My experience with a cancer diagnosis taught me not to have a fear-based existence. It taught me that statistics are not written in stone, and that prognoses do not define anything about me. I was given a second chance in life when I made the choice to go through an intense treatment programme. It was then that I knew that I had to develop the courage to win. I transformed myself from being a victim to becoming a victor. I forced myself to thrive. There was no time for fear. I never gave up.
'I refuse to put myself in a prison of cancer'
Over the years, I have met many cancer victims who are stuck in a breast cancer world. It is also part of my world, but I refuse to put myself in a prison of cancer. I cherish each moment my feet touch the ground. I know someday they won't, and until that day comes, I want to experience all that I can. I have so much to give, first to myself, then to others.
I fought and survived cancer with a strong sense of purpose by making better choices. Better choices put us in the best positions to help others and to support our children and grandchildren.
Albert Einstein said, "Mind management is essentially the key to life management." We all have the power to choose.

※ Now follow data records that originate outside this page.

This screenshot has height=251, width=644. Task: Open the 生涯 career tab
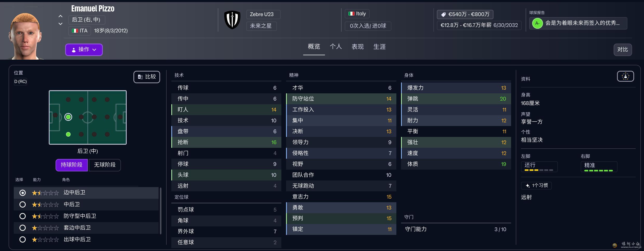click(379, 47)
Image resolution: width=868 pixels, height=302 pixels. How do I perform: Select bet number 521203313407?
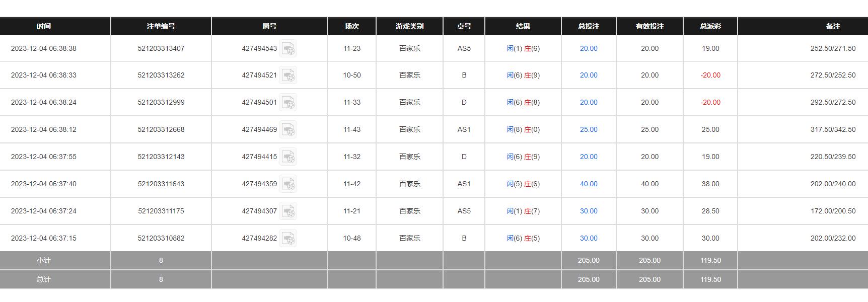tap(161, 49)
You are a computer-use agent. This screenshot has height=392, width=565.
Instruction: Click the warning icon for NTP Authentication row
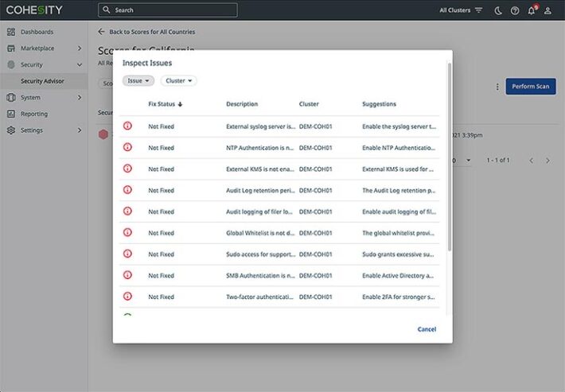point(127,148)
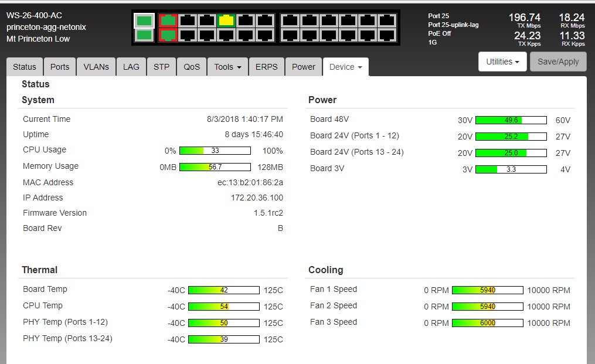The height and width of the screenshot is (364, 595).
Task: Switch to the ERPS tab
Action: [x=267, y=67]
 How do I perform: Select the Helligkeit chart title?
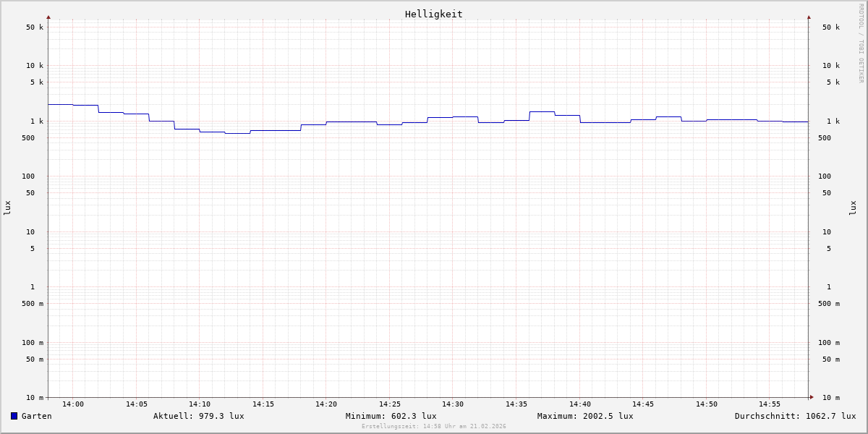point(433,14)
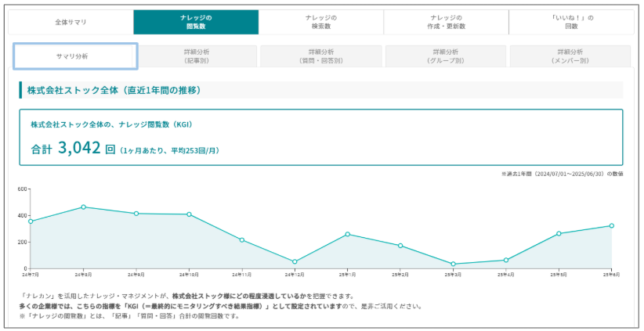Select the サマリ分析 sub-tab
This screenshot has height=331, width=644.
point(76,56)
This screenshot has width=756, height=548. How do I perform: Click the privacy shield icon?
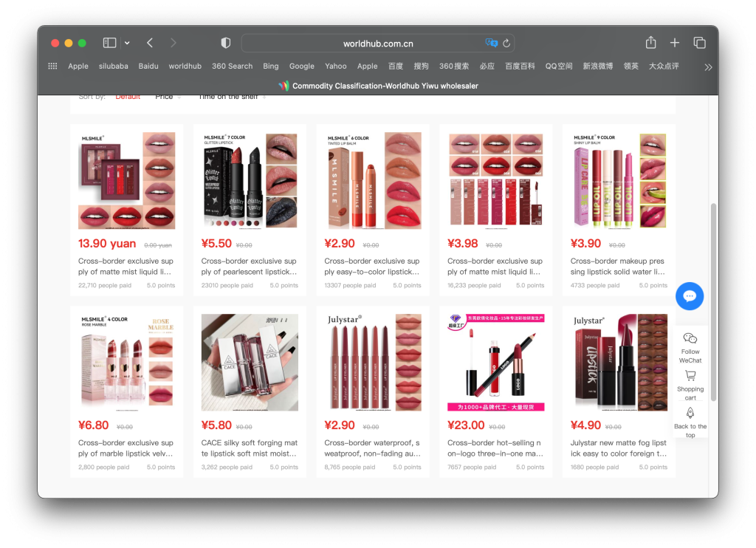coord(226,43)

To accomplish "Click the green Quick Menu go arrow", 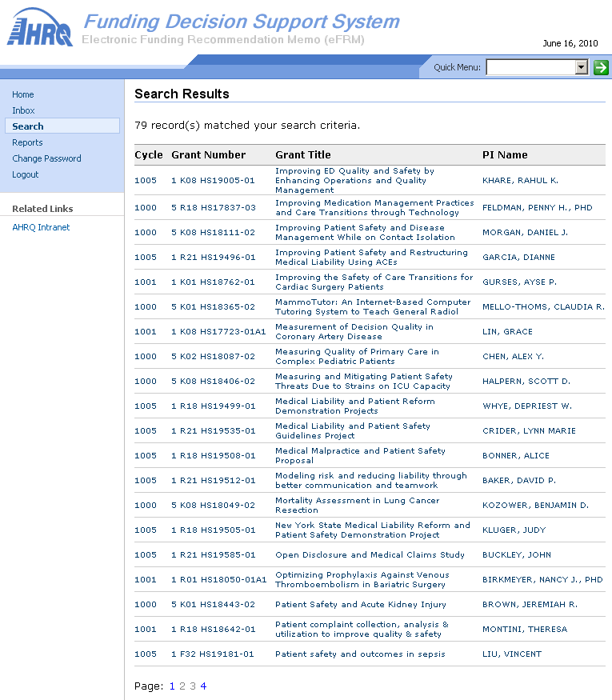I will [x=601, y=68].
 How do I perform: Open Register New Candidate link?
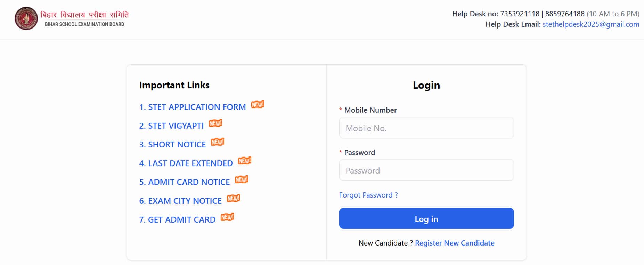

Steve Jobs, after his cancer diagnosis, said, "Your time is limited, so do not waste it living someone else's life." This means, that to be a cancer warrior, you must have the courage to live your best life to survive the disease.
Unfair expectations
So in life, how do we handle difficult situations? Do we get what we deserve, or do we get what we get, like cancer, and learn to deal with it? More often than not, things will not go as we expect and people will not live up to our expectations of what is fair or unfair. Superficially, it may seem that life is indeed not fair, but the truth is that it is our expectations of life that are unfair and our inability to accept that unpleasant things and difficult situations will happen no matter how we try to avoid them. Problems will appear and signify our need to make changes. How we solve problems and what we become thereafter are what make the difference.
Cancer warriors must support each other, become stronger, more educated, and more powerful than our non-cancer warrior counterparts. Strength breeds power and the responsibility to use it to work for the good of ourselves and others. It does not make sense to have an experience, learn from it, and then regret that it happened. Cancer may enrich your life beyond your wildest dreams with triumphs and successes. My career grew beyond expectations after a diagnosis of cancer. My personal story of becoming a warrior, now 31 years after breast cancer, allowed me to alleviate the fear of cancer and to become a victor.
IF IT WASN'T FOR MY STRUGGLES, I WOULDN'T HAVE KNOWN MY STRENGTHS.